[Given request]:
Rewrite every line of the records starting at the line that contains "disagreement (460, 595)" and ending at the line that contains "architecture (734, 1056)", shifting each coordinate in the answers by adding 63 to every number. Leave out the pictures.

[Source records]:
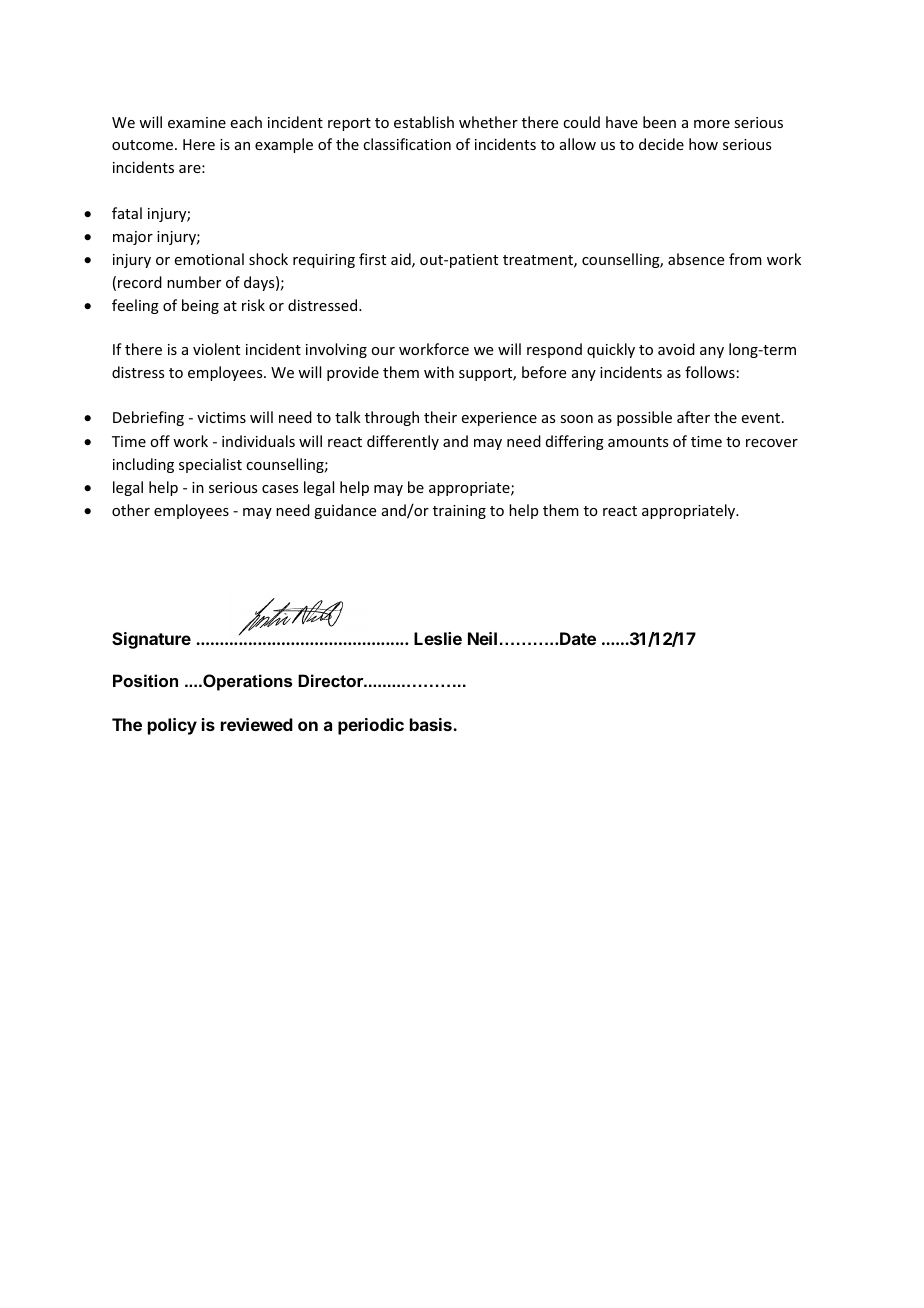 Image resolution: width=924 pixels, height=1308 pixels. I want to click on policy, so click(172, 726).
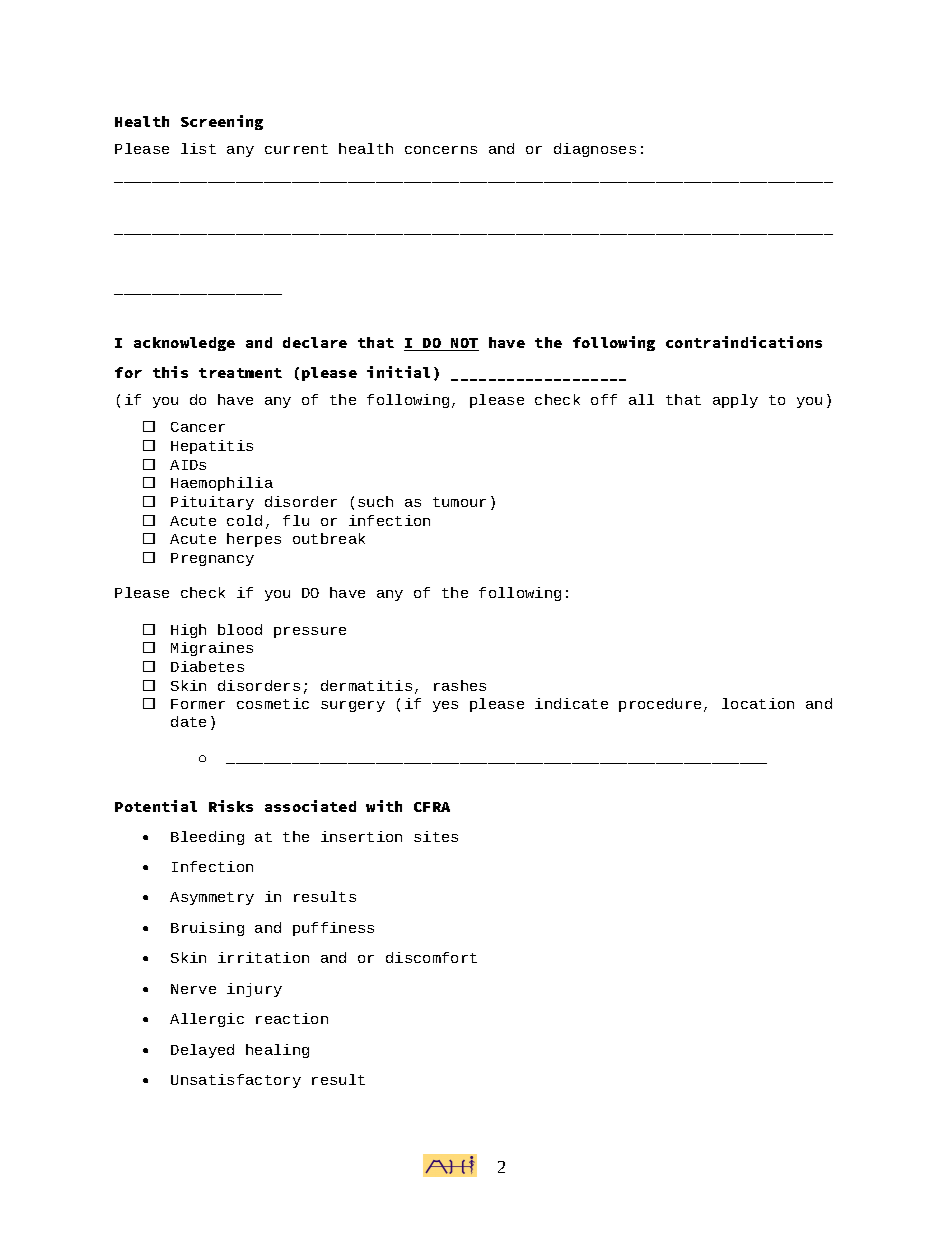 This page has width=952, height=1233. What do you see at coordinates (460, 685) in the page?
I see `rashes` at bounding box center [460, 685].
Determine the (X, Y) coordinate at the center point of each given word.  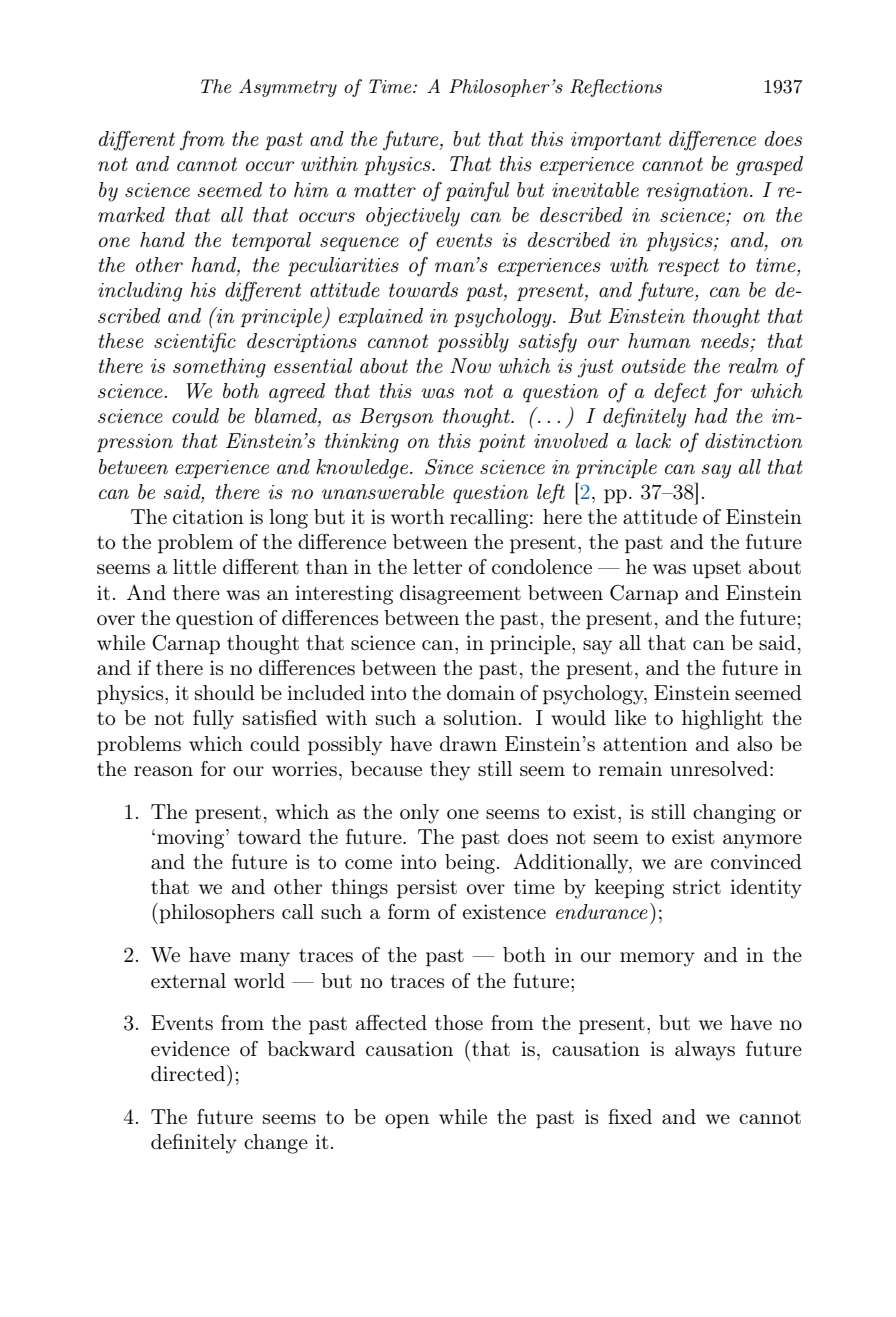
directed (189, 1073)
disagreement (460, 595)
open (407, 1121)
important (616, 141)
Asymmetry (288, 88)
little (194, 566)
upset (717, 570)
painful (478, 192)
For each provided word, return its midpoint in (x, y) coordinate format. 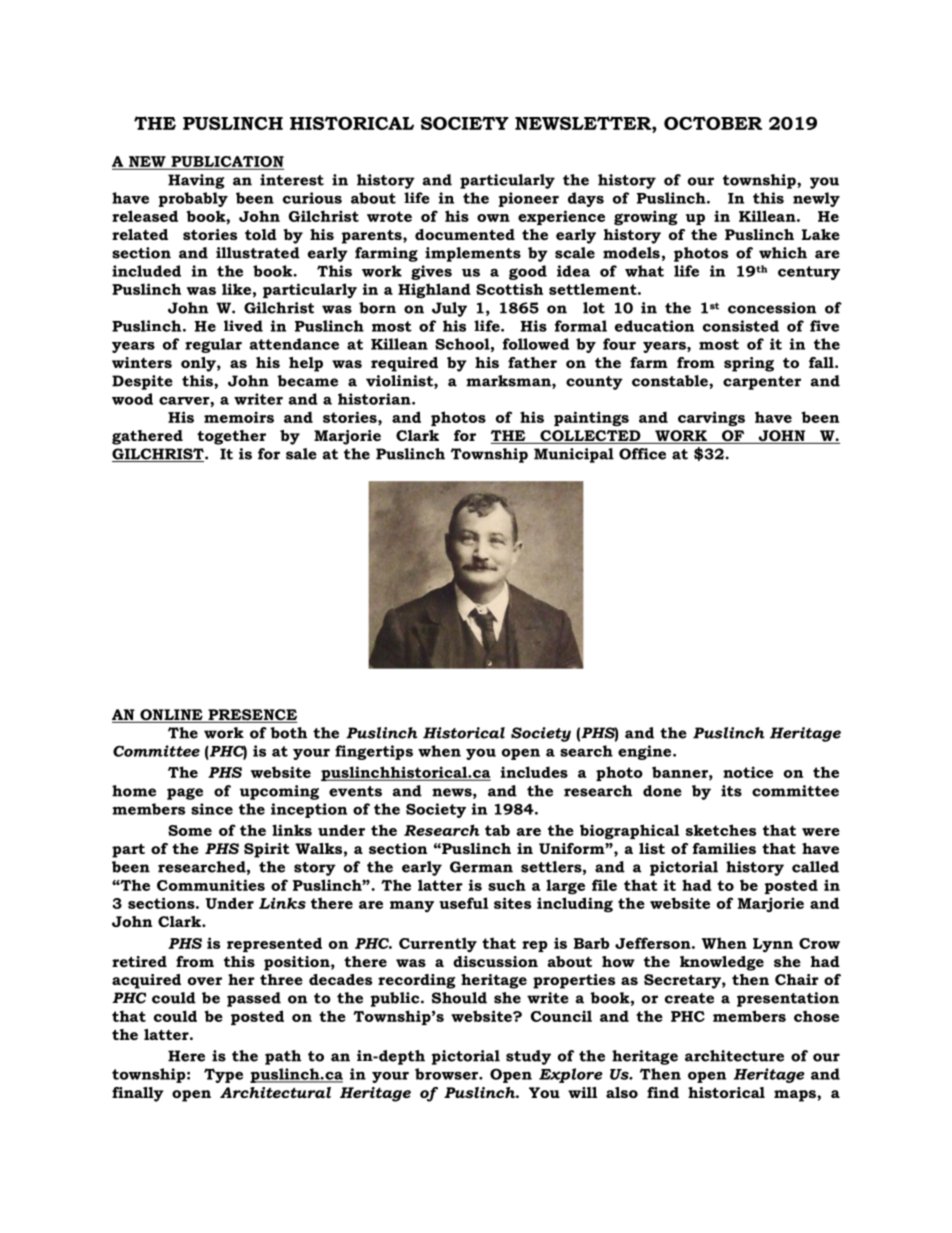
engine (646, 752)
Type (223, 1075)
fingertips (374, 752)
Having (196, 181)
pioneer (529, 199)
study (528, 1057)
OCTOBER (713, 123)
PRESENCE (252, 716)
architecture (734, 1056)
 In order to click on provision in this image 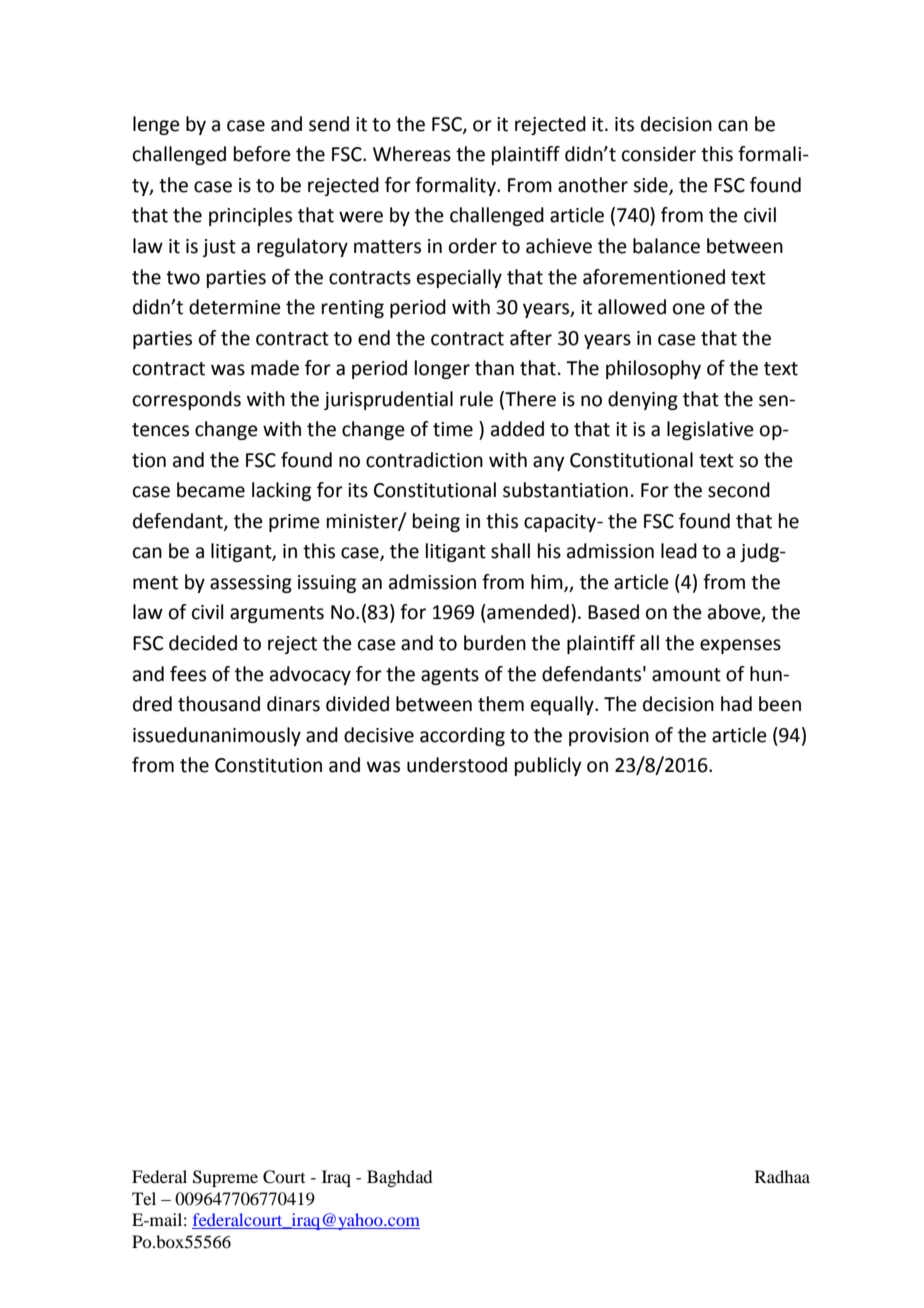, I will do `click(609, 737)`.
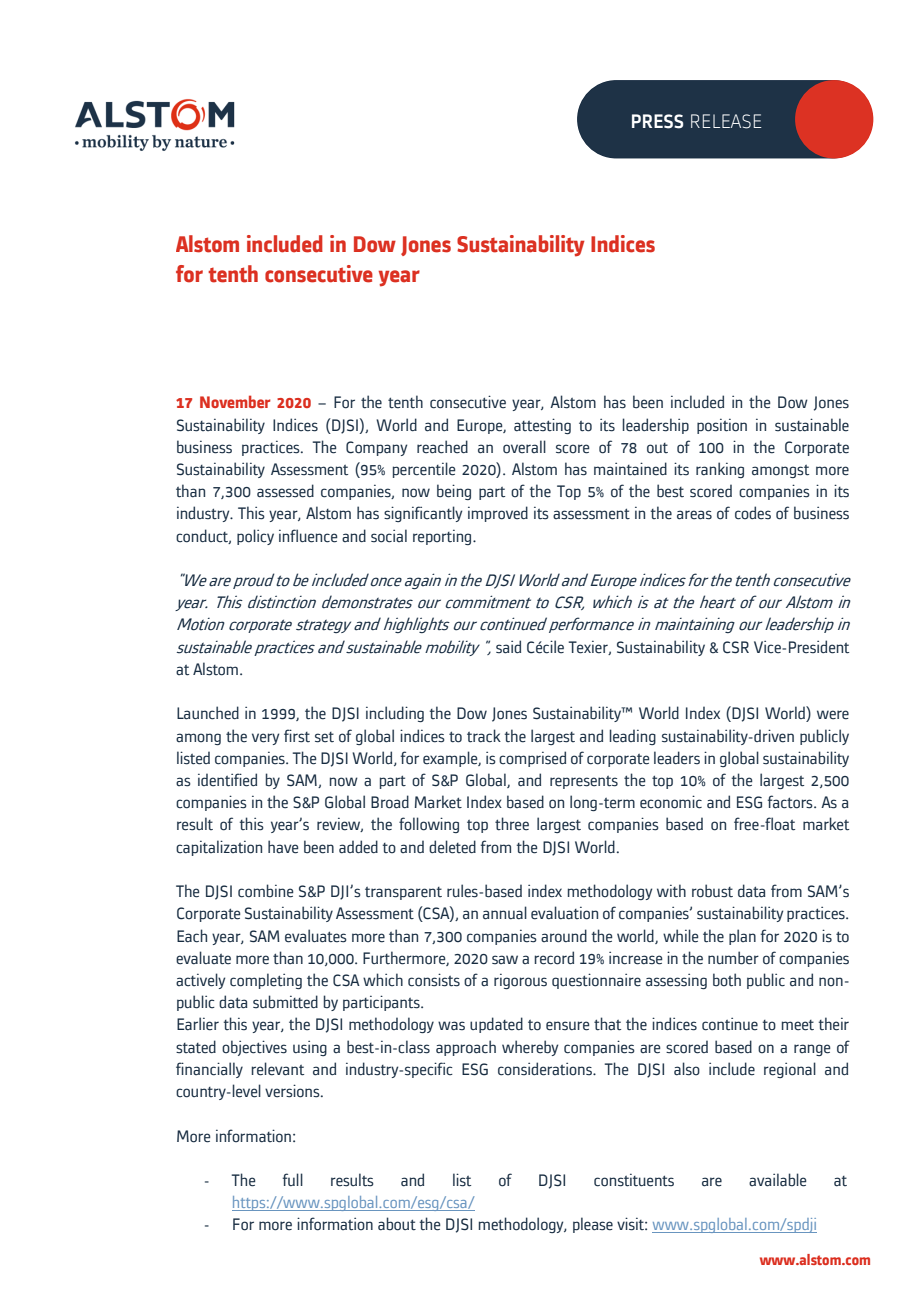 The height and width of the screenshot is (1308, 924). Describe the element at coordinates (722, 426) in the screenshot. I see `position` at that location.
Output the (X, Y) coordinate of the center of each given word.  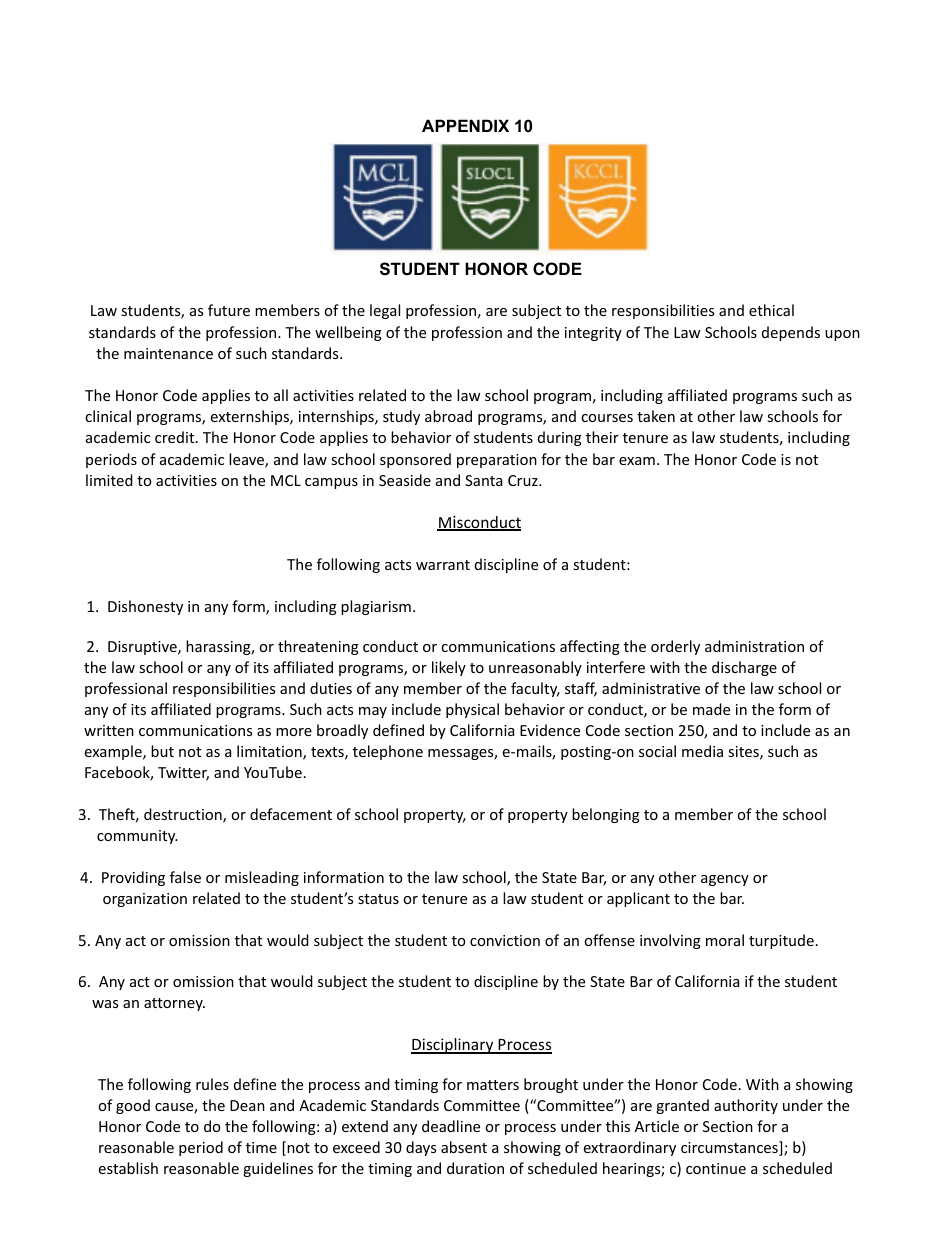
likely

[Answer for this exercise]:
disagreement (523, 658)
open (470, 1184)
important (679, 204)
Asymmetry (351, 151)
little (257, 629)
upset (780, 633)
painful (541, 255)
For each provided word, return its midpoint in (x, y) coordinate format. 
engine (709, 815)
Type (286, 1138)
fingertips (437, 815)
Having (259, 244)
pioneer (592, 262)
study (591, 1120)
OCTOBER (776, 186)
PRESENCE (315, 779)
architecture (797, 1119)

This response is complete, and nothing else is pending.